NEW PAST DUE AMOUNTS ARE JUST LIKE A COLLECTION!

ROLLING LATES ON CREDIT CARDS, STUDENT LOANS, AUTO LOANS, ETC. WILL HAVE AN ADVERSE/BAD IMPACT ON YOUR CREDIT.

DO NOT PUT STUDENT LOANS IN DEFERRMENT AND STOP PAYING THEM B/C A CUSTOMER SERVICE REP. GAVE YOU A VERBAL THAT YOU CAN NOW STOP PAYING. WAIT UNTIL YOU HAVE THE DEFERRMENT IN WRITING.

Listen folks, these are all RED FLAGS to underwriters that you are walking too thin a line with your current obligations to be able to afford a debt that is going to have unexpecteds- i.e.- some day as a home owner, things will come up that you didn't expect- like property maintenance, increase in taxes, increases in insurance, etc. BUYING A HOME COSTS MORE THAN JUST YOUR HOUSE PAYMENT. Other unexpecteds could happen like job loss. An underwriter wants to know that you are resourceful. They don't want to ever think that when times get tough you'll just stop paying your debts on time.

New 80/20 Conventional purchase loan including costs of repairs!

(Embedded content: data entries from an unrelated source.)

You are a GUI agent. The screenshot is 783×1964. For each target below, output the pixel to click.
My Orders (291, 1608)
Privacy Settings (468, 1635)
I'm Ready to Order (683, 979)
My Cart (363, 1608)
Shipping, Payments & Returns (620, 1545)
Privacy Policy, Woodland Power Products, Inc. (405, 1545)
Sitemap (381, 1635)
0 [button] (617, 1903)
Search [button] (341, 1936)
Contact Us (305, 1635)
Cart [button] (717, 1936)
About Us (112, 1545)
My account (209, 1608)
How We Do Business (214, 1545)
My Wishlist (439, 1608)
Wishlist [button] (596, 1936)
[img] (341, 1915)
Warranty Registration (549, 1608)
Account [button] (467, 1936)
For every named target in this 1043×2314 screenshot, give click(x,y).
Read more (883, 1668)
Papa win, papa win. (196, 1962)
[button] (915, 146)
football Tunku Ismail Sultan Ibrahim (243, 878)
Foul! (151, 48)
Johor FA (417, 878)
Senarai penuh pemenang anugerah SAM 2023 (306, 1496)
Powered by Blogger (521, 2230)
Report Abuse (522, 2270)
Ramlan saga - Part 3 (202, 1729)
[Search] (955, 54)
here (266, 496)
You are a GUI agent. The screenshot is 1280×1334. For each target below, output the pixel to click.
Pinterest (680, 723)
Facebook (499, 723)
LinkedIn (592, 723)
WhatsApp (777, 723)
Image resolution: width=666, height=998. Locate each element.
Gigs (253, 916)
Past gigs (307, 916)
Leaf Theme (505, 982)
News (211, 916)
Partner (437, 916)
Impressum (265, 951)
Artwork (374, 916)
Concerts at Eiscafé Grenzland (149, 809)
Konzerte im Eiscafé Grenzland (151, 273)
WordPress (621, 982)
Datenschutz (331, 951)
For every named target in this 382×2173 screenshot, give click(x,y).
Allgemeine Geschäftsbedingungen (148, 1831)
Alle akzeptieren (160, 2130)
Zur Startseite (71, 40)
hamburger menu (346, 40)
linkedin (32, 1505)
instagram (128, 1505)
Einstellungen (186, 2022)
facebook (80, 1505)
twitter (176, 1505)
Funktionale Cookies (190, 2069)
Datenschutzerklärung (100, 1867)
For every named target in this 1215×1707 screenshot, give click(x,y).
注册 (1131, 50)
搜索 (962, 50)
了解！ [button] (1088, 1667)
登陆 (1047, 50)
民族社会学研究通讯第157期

I am so excited to report that MSHDA has rolled out a new program called the MSHDA/NSP 80/20 loan. Features of the program include:

  • 80% first mortgage, no PMI
  • 2nd mortgage up to $25,000 with repairs, 10K if no repairs
  • Only 1% down requirement from buyer!
  • Property type must be bank owned/foreclosure.
  • Repairs allowed- repairs can be minor or more significant- examples of repairs that will work include but are not limited to- Appliances (except washers and dryers), roofs, furnaces, kitchen or bath remodel, carpet, deferred maintenance, air conditioning, siding, handicapped accessible ramps, alternative energy
  • Max CLTV is 103%
  • Seller contribution up to 6% allowed
  • A HQS Quality Inspection is required- i.e.- an inspector must determine what must be repaired and estimate the cost
  • Repair funds are held in escrow at MSHDA
  • Lenient income guidelines- up to 120% of Area Median Income- i.e.- family of 4 can typically make up to $73,700 in outer county areas in Kent County or higher in targeted areas (like GR)
  • Manual underwrite, no requirement of computer approval
  • No minimum credit score technically, however, 620 is preferred. Lower than 620 requires good compensating factors.
  • 30/41 debt to income ratio guidelines, 45 max on exception basis
  • Two months reserves required

The target areas are broad, but the federal government requirements state that the area must have a foreclosure risk of 6 or higher. The target area maps are a bit confusing. I am happy to look up an address to determine if it qualifies. Many townships, cities, and entire counties qualify. Please call me at (616) 719-4513 directly for more information or to walk through a scenario!

Your Credit Report is like a Permanent Record!

I met last night with a newly married couple. They were really neat and quite entertaining. I thought the gentleman said it best when he said, "Your credit report is like your permanent record". I'd never heard it referred to that way, but I think he put it best! I have had the following happen to clients:

  • They had collections that were almost seven years old. Rather than fall off, the creditor sold the debt to a new collection company, and the seven years started all over again!
  • A client had a judgment that was almost ten years old. She thought it would "fall" off her credit report. Because she was of means and able to pay, she got re-sued, and the debt started all over again- she agreed to a Consent Judgment in order to get reasonable terms.

The moral of the story- don't assume a bad debt will ever go away unless you truly pay it off or settle it!